Fifty years ago, things were somewhat different. Hyundai was building just one Ford passenger car model under licence, while Kia was confined to building Mazda light commercial vehicles. Both manufacturers shared an ambition to grow their businesses substantially, and to be no longer dependent upon licenced models from manufacturers they aspired to rival in global markets.
The Hyundai Group was founded in 1947 as an engineering and construction company. It grew into a giant industrial and commercial conglomerate, encompassing businesses as diverse as shipbuilding and department stores. The automobile subsidiary was established in 1967 and signed an agreement with Ford to build the Cortina Mk2 under licence.

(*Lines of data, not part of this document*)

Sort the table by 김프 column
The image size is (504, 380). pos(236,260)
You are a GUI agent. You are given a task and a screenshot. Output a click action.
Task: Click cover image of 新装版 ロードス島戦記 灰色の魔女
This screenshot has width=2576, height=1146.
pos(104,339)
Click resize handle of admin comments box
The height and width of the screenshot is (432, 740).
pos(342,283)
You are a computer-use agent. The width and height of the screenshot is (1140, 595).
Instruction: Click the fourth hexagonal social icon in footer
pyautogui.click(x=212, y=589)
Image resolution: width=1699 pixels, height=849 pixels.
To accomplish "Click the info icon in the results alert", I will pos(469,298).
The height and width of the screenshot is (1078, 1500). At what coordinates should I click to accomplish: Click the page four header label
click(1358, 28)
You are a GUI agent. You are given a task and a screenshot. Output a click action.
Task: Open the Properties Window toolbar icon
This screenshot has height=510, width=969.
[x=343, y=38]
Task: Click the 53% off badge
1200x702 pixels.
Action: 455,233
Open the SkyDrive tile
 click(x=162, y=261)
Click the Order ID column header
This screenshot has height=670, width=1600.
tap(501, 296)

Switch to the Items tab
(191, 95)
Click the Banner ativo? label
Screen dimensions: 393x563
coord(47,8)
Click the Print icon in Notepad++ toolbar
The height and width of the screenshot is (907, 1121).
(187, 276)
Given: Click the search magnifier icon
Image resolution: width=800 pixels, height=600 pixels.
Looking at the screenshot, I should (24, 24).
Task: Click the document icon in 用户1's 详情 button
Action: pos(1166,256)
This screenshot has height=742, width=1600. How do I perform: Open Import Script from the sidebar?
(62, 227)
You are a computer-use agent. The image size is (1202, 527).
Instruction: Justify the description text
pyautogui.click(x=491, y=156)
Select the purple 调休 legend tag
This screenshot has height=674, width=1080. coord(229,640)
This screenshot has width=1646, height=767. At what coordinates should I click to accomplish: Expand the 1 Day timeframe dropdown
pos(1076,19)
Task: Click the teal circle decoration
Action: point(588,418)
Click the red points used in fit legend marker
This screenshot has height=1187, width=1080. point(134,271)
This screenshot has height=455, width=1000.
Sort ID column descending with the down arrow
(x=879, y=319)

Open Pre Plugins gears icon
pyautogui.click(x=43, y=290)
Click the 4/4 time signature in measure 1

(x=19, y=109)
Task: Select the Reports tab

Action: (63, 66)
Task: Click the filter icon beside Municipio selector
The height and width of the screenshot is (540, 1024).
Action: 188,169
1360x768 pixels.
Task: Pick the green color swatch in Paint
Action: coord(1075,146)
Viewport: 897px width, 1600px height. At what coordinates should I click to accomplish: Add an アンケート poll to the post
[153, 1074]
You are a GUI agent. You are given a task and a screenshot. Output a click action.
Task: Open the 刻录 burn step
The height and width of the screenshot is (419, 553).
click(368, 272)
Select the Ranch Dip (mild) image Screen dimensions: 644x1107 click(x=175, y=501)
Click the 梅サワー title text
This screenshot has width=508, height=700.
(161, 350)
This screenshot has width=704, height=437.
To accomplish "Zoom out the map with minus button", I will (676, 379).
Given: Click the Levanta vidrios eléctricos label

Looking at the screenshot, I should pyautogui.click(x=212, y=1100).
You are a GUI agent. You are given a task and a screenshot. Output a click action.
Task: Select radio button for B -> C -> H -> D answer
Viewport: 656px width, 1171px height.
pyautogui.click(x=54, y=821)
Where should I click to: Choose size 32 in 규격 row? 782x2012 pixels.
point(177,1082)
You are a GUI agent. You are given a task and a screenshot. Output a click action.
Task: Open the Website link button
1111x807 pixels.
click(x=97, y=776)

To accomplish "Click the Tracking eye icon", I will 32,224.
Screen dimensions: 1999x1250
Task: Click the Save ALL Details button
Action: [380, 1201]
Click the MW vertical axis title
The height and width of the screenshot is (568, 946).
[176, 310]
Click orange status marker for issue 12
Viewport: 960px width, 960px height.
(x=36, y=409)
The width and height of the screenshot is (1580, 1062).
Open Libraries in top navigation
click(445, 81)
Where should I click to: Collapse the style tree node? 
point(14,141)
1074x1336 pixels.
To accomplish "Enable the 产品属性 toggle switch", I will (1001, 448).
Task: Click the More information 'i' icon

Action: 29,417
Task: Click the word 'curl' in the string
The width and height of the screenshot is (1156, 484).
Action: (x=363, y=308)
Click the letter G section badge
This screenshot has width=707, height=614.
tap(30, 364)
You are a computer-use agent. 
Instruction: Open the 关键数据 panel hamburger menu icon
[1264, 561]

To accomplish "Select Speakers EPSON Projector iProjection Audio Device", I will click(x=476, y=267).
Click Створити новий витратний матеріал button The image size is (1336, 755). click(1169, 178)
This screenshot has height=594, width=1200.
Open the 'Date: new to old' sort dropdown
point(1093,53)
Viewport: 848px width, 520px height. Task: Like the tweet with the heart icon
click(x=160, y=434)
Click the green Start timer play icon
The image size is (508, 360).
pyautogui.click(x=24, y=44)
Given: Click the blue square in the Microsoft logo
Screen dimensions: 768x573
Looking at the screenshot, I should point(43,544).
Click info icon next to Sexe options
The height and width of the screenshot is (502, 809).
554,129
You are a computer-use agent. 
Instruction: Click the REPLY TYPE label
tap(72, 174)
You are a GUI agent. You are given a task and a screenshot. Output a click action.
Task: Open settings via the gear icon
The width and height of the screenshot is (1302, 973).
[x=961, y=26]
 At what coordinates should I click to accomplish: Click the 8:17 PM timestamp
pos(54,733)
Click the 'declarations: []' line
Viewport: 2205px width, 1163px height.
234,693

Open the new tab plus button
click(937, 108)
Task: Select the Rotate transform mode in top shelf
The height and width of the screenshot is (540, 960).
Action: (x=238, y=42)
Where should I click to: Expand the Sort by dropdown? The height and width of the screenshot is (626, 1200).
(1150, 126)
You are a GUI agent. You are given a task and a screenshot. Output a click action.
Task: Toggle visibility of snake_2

Hyundai decided that it needed to develop its own designs and made a key hiring in George Turnbull, formerly Managing Director of British Leyland’s Austin-Morris and the group’s truck and bus division. Increasing differences between Turnbull and the abrasive BL Chief Executive, Donald Stokes, over the management of the group precipitated his resignation in 1973 after 32 years. He arrived at Hyundai in March 1974.
At Austin-Morris, Turnbull had overseen the launch of the Marina in 1971 and that was exactly the sort of car Hyundai wanted to build in the first instance: a rear-wheel-drive conventionally engineered small to medium-sized model to build alongside the Cortina. Turnbull even brought a Marina saloon to South Korea, not as a benchmark for the new car per se, but to identify and avoid its flaws. The environment Turnbull found at Hyundai was extraordinarily different. Instead of the restive and militant BL workforce, Hyundai workers were highly disciplined(2) and respectful. They would routinely salute him as he arrived for work in his chauffeur driven car.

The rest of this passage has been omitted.